Nederland staat voor grote transitieopgaven. Om zoveel mogelijk impact te maken is het belangrijk om vanuit elke transitie ook de andere opgaven zo goed mogelijk mee te nemen. Het Rijk zet zich dus ook in om klimaatadaptatie zoveel mogelijk onderdeel te laten worden van andere transities. Klimaatadaptatie gebouwde omgeving neemt ze daarom mee bij de volgende opgaven:
- Groene, biodiverse en gezonde leefomgeving
- Energietransitie en circulaire economie
- Integrale gebiedsontwikkeling
- Woningbouw- en herstructureringsopgave
- Cultureel erfgoed
Het Rijk ondersteunt de uitvoeringspraktijk onder andere door met medeoverheden samen te werken in het Deltaplan Ruimtelijke Adaptatie. Dat zal het Rijk blijven doen. In fase 1 van de Nationale aanpak richt de ondersteuning zich op kennisdeling, kennisontwikkeling, kennis over kosten en verdere bewustwording. Kennisdeling gebeurt vooral via het Kennisportaal Klimaatadaptatie. Ontbrekende kennis wordt aangevuld in samenwerking met universiteiten, hogescholen en andere kennisinstellingen. Via verschillende sporen werkt het Rijk aan verdere bewustwording bij inwoners: door samen te werken met Milieu Centraal en via de campagne ‘Een groener Nederland begint in je eigen tuin’. Ook verkent het Rijk of er aanvullende voorlichting nodig is voor huiseigenaren over onverzekerbare risico’s als gevolg van overstromingen of schade aan funderingen. Verder werkt het Rijk via verschillende sporen aan nieuwe kennis over kosten, baten en financiering van klimaatadaptatie. Tot slot ondersteunt het Rijk medeoverheden met de Tijdelijke impulsregeling Klimaatadaptatie 2021-2027, waarvoor ze € 200 miljoen beschikbaar heeft gesteld.

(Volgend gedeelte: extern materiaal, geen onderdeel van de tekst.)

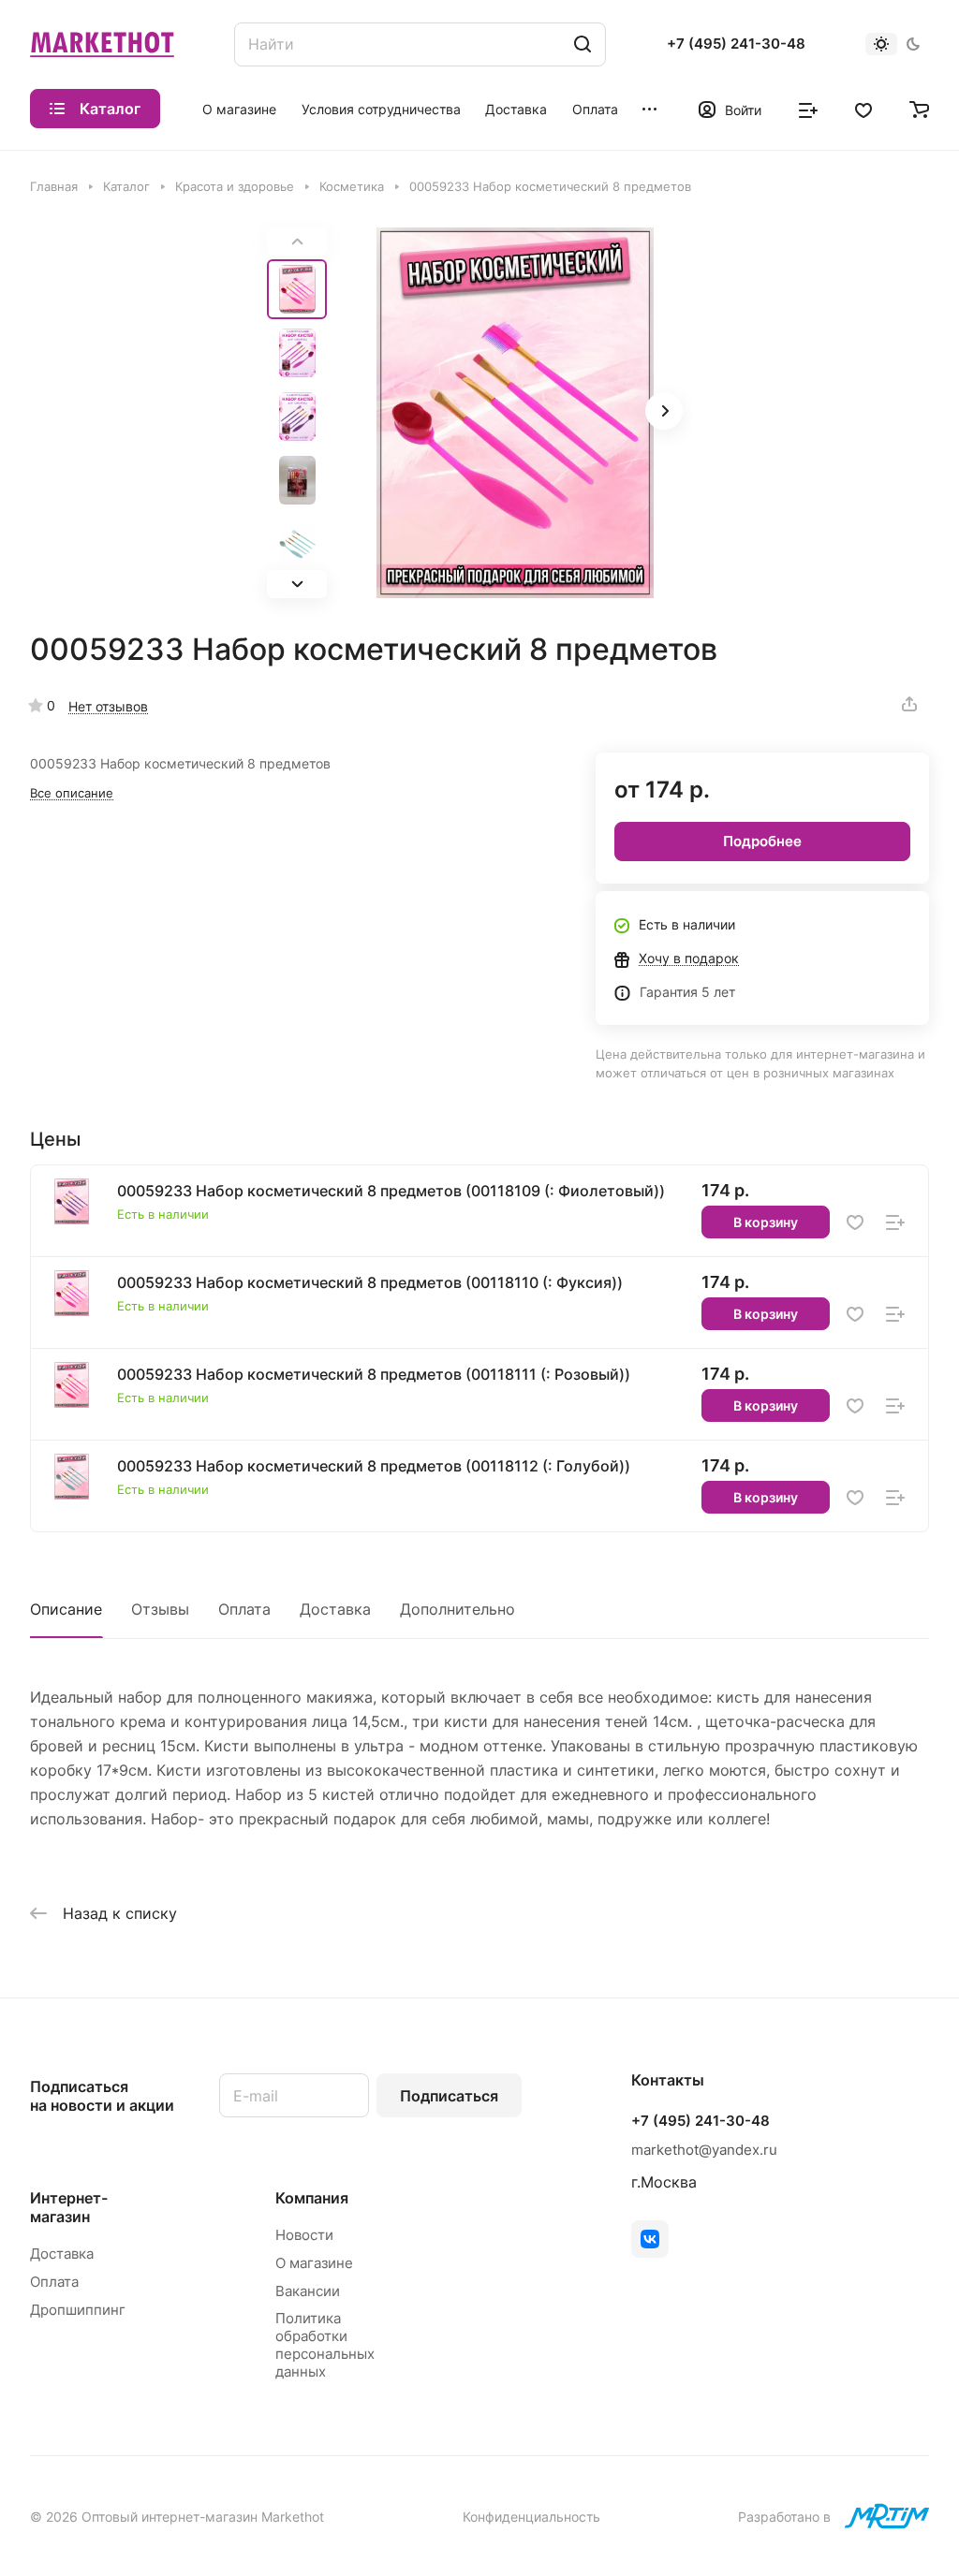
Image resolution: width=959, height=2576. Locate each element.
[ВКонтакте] (650, 2239)
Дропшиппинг (77, 2310)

Het Rijk zal in fase 1 ook verkennen hoe het fase 2 (2025-2030) samen met medeoverheden gaat uitwerken. Die verkenning gebeurt samen met de Vereniging van Nederlandse Gemeenten (VNG), het Interprovinciaal Overleg (IPO) en de Unie van Waterschappen (UvW). In fase 2 moet de nationale aanpak een meer verplichtend karakter krijgen. Het Rijk wil toewerken naar een structurele nationale aanpak vanaf 2025, waarin het Rijk en medeoverheden samenwerken. Daarvoor onderzoeken zij de komende jaren onder andere wat de financiële gevolgen zijn als de tussendoelen verplicht worden en hoe de kosten en baten verdeeld moeten worden tussen publieke en private partijen. Moeten partijen die baat hebben bij bijvoorbeeld Nature-based Solutions bijdragen aan investeringskosten? Verder onderzoekt het Rijk of er extra taken terechtkomen bij de medeoverheden en zo ja, hoe zij daarvoor gefinancierd worden. Fase 2 loopt van 2025 tot 2030.